2.8 Western blot檢測大鼠心肌組織中cleaved caspase-3、Bcl-2、Bax蛋白表達 取100 mg大鼠心肌組織，經勻漿、裂解、離心后取上清液，采用BCA試劑盒檢測蛋白濃度，蛋白變性后電泳、濕轉、封閉、洗膜，cleaved caspase-3(1∶1 000)、GAPDH(1∶1 000)、Bcl-2(1∶2 000)、Bax(1∶1 000)抗體孵育后顯色，采用Image J軟件獲得灰度值，計算目的蛋白相對表達。

3 結果

3.1 大鼠一般情況 在造模過程中，模型組、丹參飲高劑量組大鼠各死亡1只。在血流動力學檢測過程中，模型組、丹參飲高劑量組、丹參飲低劑量組大鼠各死亡1只。

3.2 丹參飲預處理對I/R大鼠心臟血流動力學指標的影響 與假手術組比較，模型組大鼠SAP、DAP、LVSP、LV+dp/dtmax、LV-dp/dtmax均降低(P<0.05，P<0.01)，LVEDP升高(P<0.01)；與模型組比較，丹參飲中劑量組大鼠SAP升高(P<0.05)，丹參飲中、低劑量組大鼠LVSP、LV+dp/dtmax均升高(P<0.05，P<0.01)，丹參飲中、低劑量組大鼠LVEDP均降低(P<0.05)，見表2～3。

表2 丹參飲對I/R大鼠心臟血流動力學指標的影響

表3 丹參飲對I/R大鼠心臟血流動力學指標的影響

3.3 丹參飲預處理對I/R大鼠心肌病理形態的影響 如圖1所示，假手術組大鼠心肌組織細胞排列整齊、紋理清楚；模型組大鼠心肌細胞腫脹變形，可見心肌纖維斷裂，纖維間隙增寬，大量炎性細胞浸潤；丹參飲各劑量組大鼠心肌纖維排列較整齊，間隙減小，細胞輕度腫脹，均較模型組明顯減輕。

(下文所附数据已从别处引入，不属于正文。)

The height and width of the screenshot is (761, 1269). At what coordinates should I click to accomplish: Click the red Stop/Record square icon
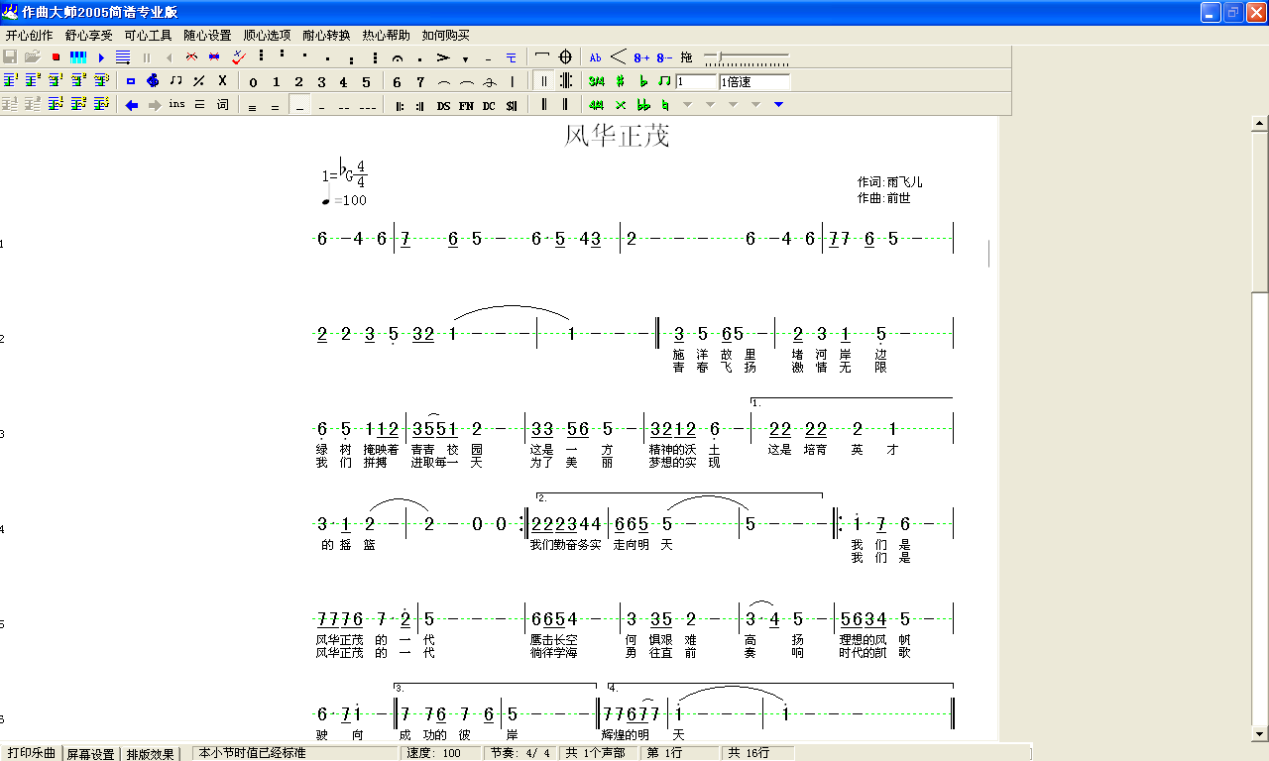(x=56, y=57)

3.4 丹參飲預處理對I/R大鼠心肌細胞凋亡的影響 與假手術組比較，模型組大鼠心肌細胞凋亡率升高(P<0.01);與模型組比較，丹參飲各劑量組大鼠心肌細胞凋亡率均降低(P<0.01)，見圖2、表4。

表4 丹參飲預處理對I/R大鼠心肌細胞凋亡率的影響

3.5 丹參飲預處理對I/R大鼠心肌能譜的影響 與假手術組比較，模型組大鼠ATP、ADP、總核苷酸(TAN)、能荷(EC)水平均降低(P<0.05，P<0.01)；與模型組比較，丹參飲中劑量組大鼠ATP、ADP、EC水平及ATP/ADP比值均升高(P<0.05，P<0.01)，丹參飲中、低劑量組大鼠TAN水平均升高(P<0.05，P<0.01)，丹參飲高劑量組各項指標無明顯變化(P>0.05)，見表5、圖3。

表5 丹參飲對大鼠心肌能譜的影響

3.6 丹參飲預處理對I/R大鼠心肌組織中Cyt-C水平的影響 與假手術組比較，模型組大鼠心肌組織中Cyt-C水平升高(P<0.01)；與模型組比較，丹參飲各劑量組大鼠心肌組織中Cyt-C水平均降低(P<0.01)，見表6。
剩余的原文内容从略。